Text block |

++++++++

Nitrogen: importance and Lewis structure
The chemical properties of Nitrogen
Nitrogen (N2) is the periodic table's first member in Group 15 (VA). Nitrogen is in a family group named after itself. Other elements in the nitrogen family are phosphorus, arsenic, antimony, and bismuth. Nitrogen is one of the most interesting of all chemical elements. It is a colorless, odorless, tasteless gas that is the most plentiful element in Earth's atmosphere and constituent of all living matter. Nitrogen is an essential macronutrient required for plant growth and development and significantly impacts crop yield and biomass. However, excessive application of N-based fertilizer results in environmental pollution and increases cultivation costs[1].
The element exists as N2 molecules for which the bond energy of 226 kilocalories per mole is exceeded only by carbon monoxide, 256 kilocalories per mole. Because of this high bond energy, the activation energy for the reaction of molecular nitrogen is usually very high, causing nitrogen to be relatively inert to most reagents under ordinary conditions.
A nitrogen atom has an electronic structure represented by 1s22s22p3. The five outer shell electrons screen the nuclear charge quite poorly, showing that the effective nuclear charge felt at the covalent radius distance is relatively high. Thus, nitrogen atoms are relatively small in size and high in electronegativity, being intermediate between carbon and oxygen in both of these properties.

++++++++

Supplied data |
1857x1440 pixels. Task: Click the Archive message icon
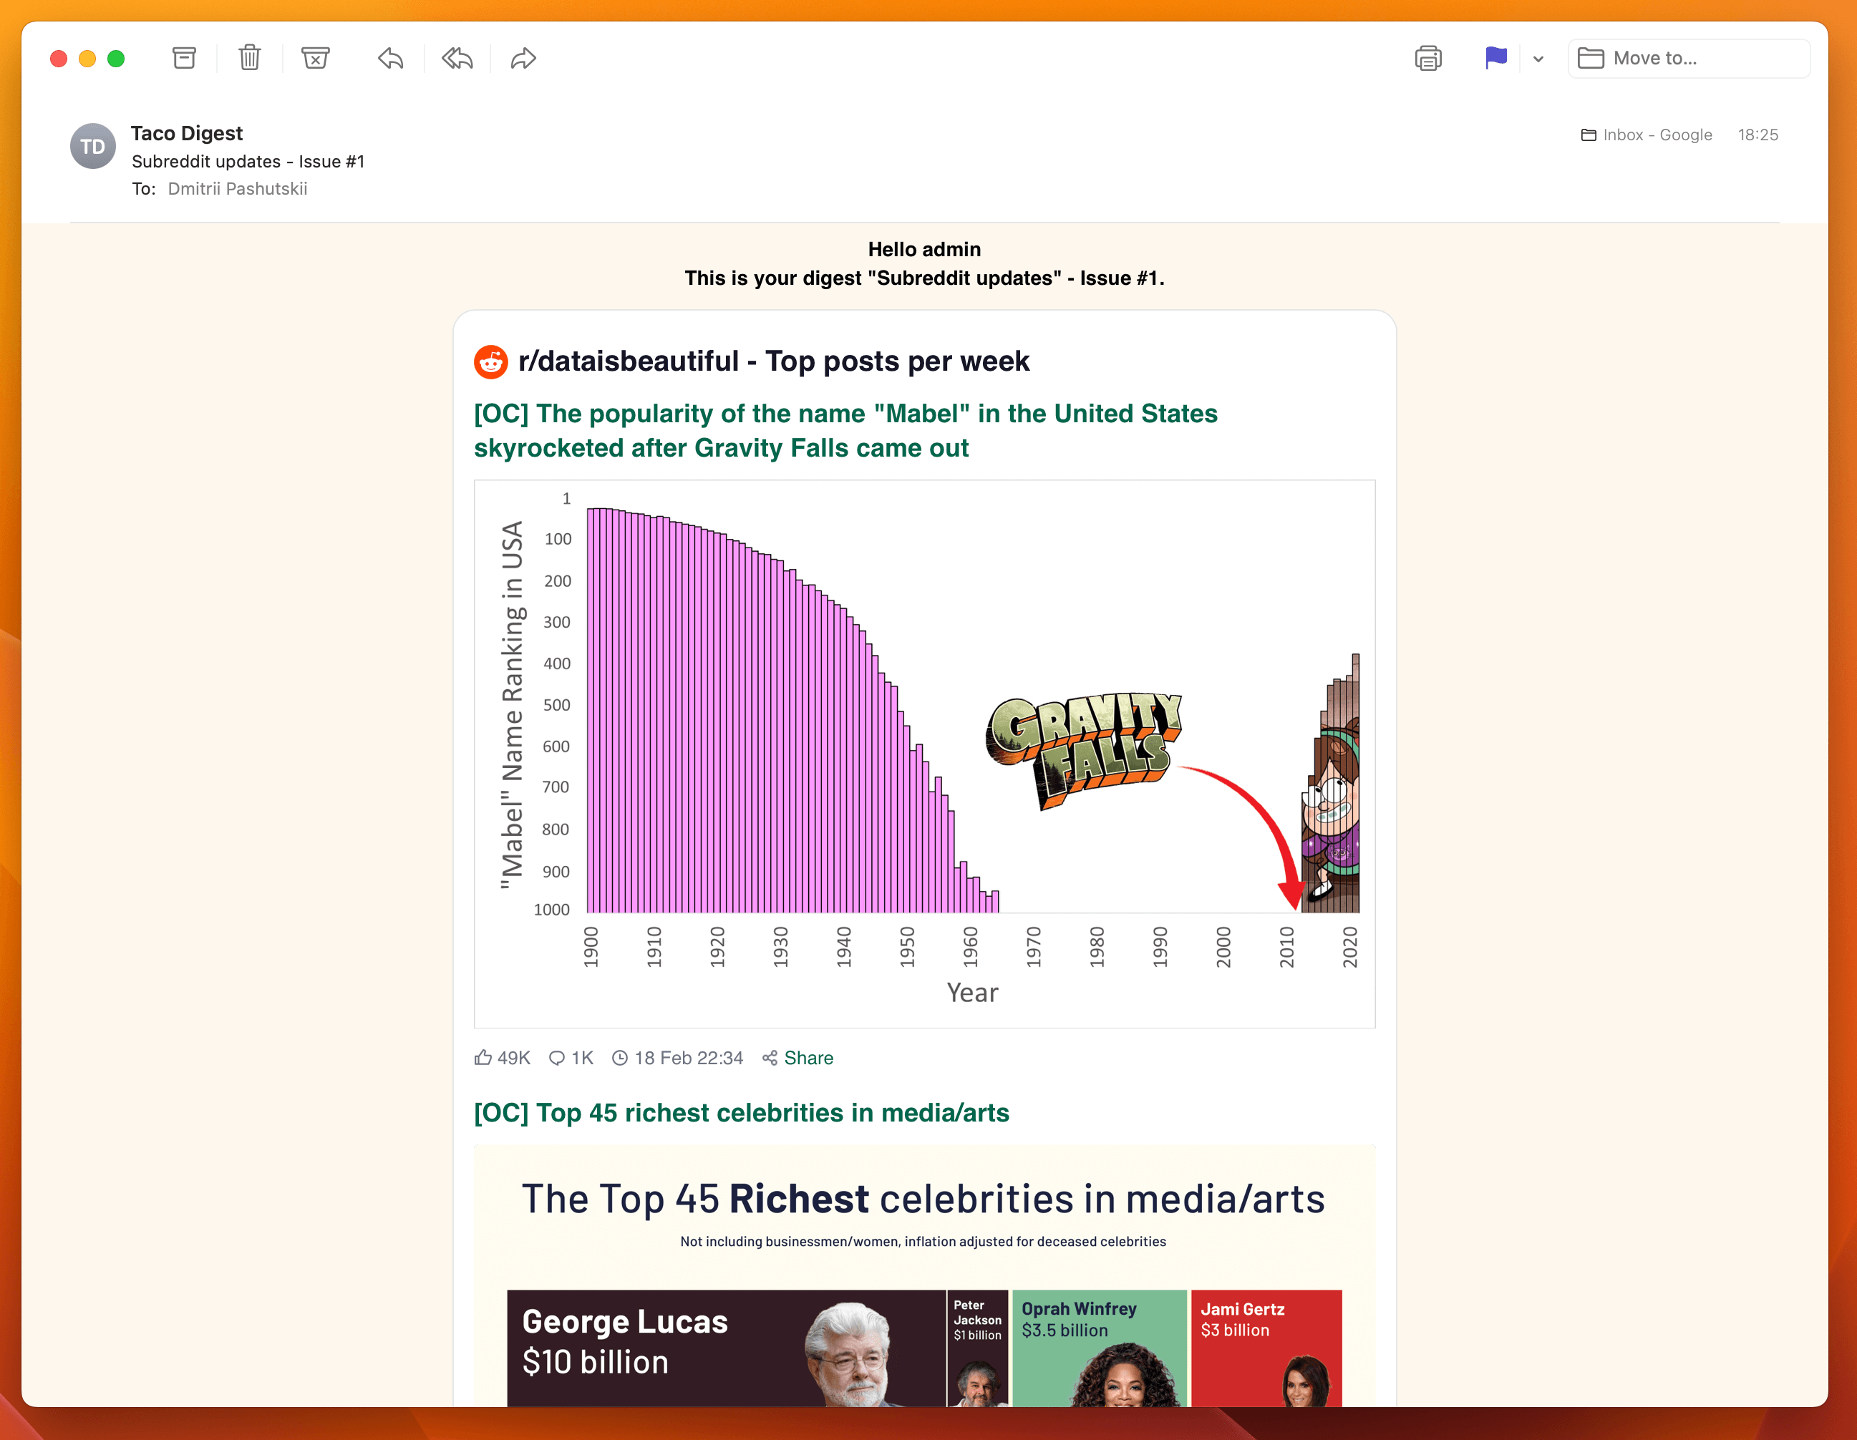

++++++++

Jobs |
- A) In the nitrogen text, what bond energy does an N2 molecule have?
- B) List the other elements that the nitrogen text places in the nitrogen family.
- C) Reproduce the part of the nitrogen text that opens with the words containing "The element exists" and closes with "of these properties.".
Answer from the nitrogen text alone.

List of solutions |
- A) 226 kilocalories per mole.

- B) Phosphorus, arsenic, antimony, and bismuth.

- C)
The element exists as N2 molecules for which the bond energy of 226 kilocalories per mole is exceeded only by carbon monoxide, 256 kilocalories per mole. Because of this high bond energy, the activation energy for the reaction of molecular nitrogen is usually very high, causing nitrogen to be relatively inert to most reagents under ordinary conditions.
A nitrogen atom has an electronic structure represented by 1s22s22p3. The five outer shell electrons screen the nuclear charge quite poorly, showing that the effective nuclear charge felt at the covalent radius distance is relatively high. Thus, nitrogen atoms are relatively small in size and high in electronegativity, being intermediate between carbon and oxygen in both of these properties.